Do this
Copy out everything from the line containing "The height and" down to the line containing "[x=764, y=78]", both included, with only the answer coordinates multiplied by 2.3 and rounded to whole numbers, halves rounded up. Leave the pictures out, and keep everything else in these rows unchanged.

Supplied information

▼

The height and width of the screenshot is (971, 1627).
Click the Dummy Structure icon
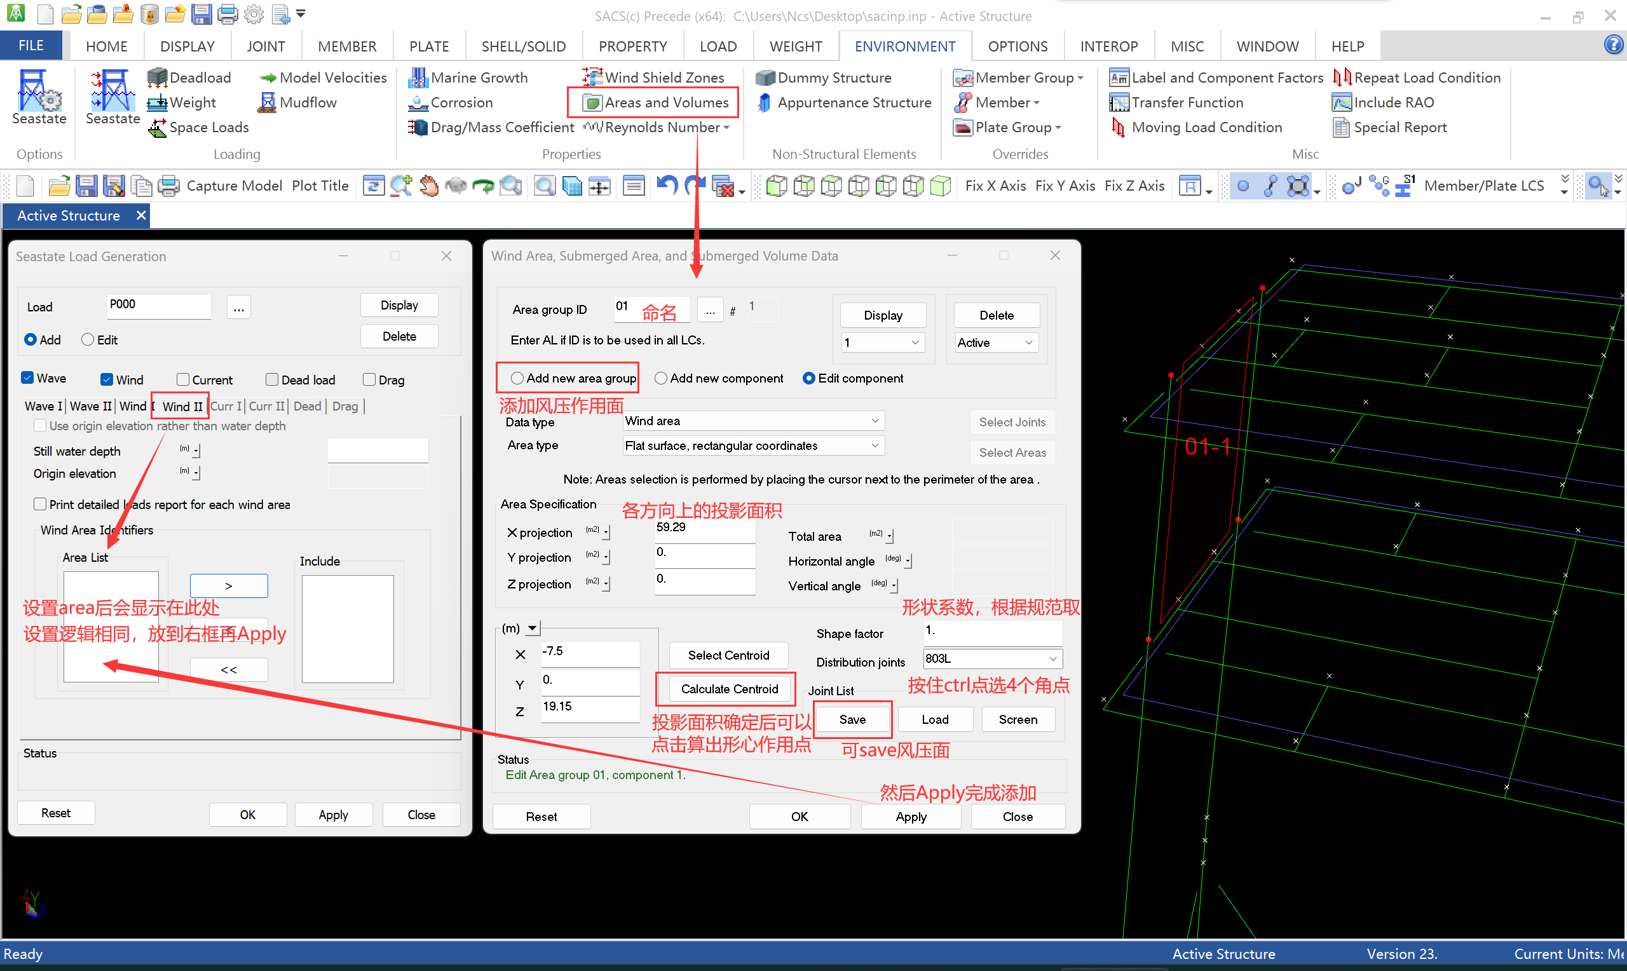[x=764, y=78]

▲
▼

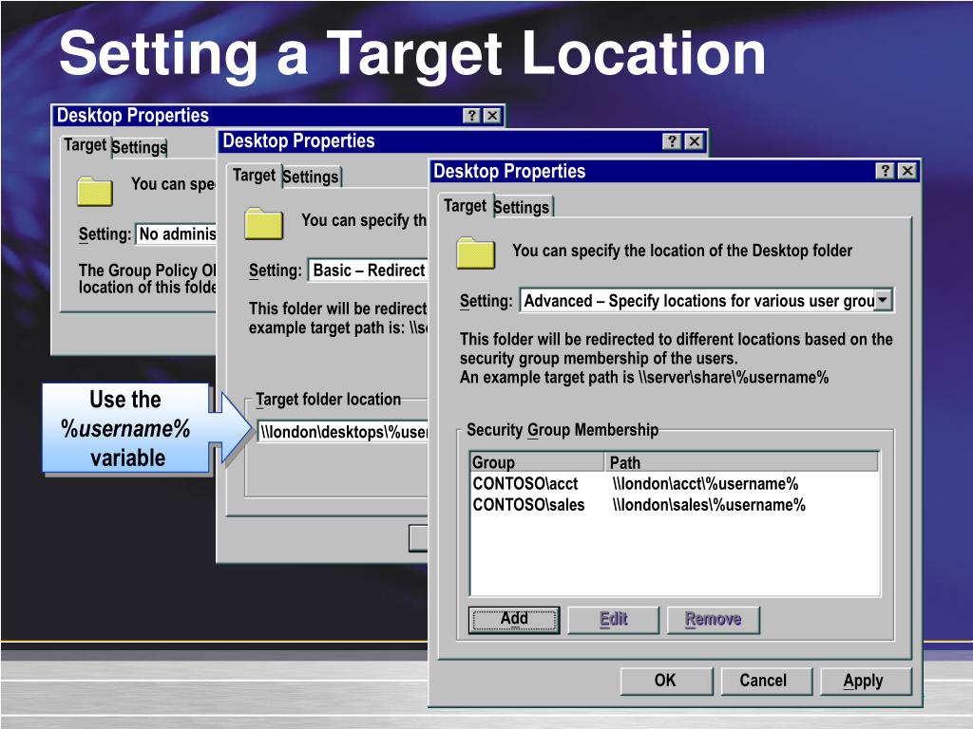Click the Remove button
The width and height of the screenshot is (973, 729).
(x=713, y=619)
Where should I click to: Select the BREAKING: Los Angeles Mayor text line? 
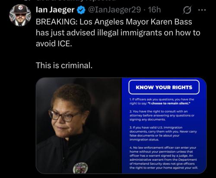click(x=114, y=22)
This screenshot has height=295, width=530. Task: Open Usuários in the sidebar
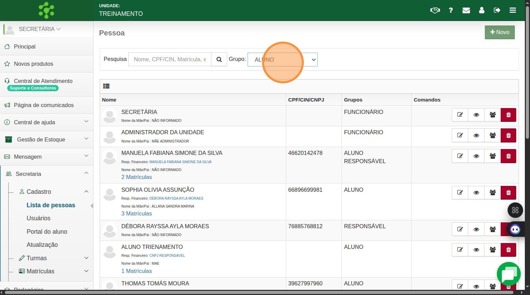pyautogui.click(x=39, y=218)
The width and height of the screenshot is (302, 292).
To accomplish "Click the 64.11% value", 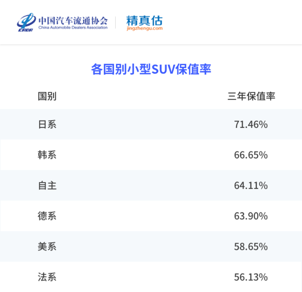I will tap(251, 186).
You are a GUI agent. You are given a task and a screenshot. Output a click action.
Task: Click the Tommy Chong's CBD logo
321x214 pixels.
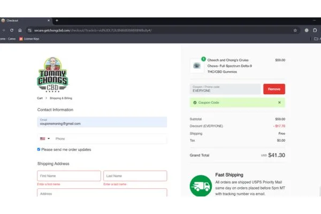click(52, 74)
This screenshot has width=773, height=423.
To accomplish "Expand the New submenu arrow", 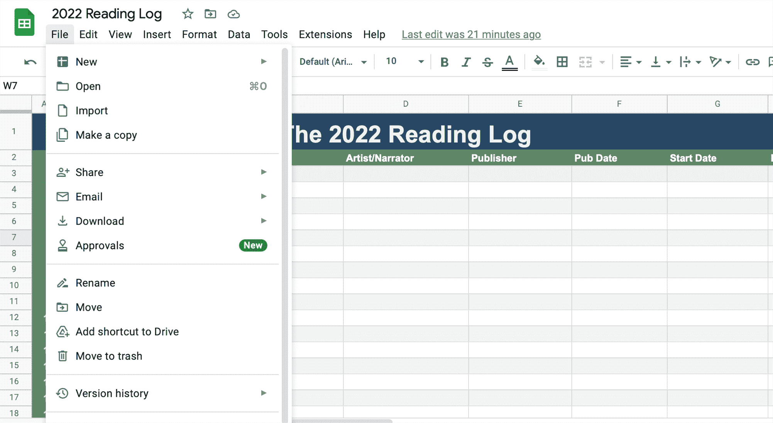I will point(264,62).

▲

Answer to the exercise
The height and width of the screenshot is (971, 1627).
Click the Dummy Structure icon
[x=1757, y=179]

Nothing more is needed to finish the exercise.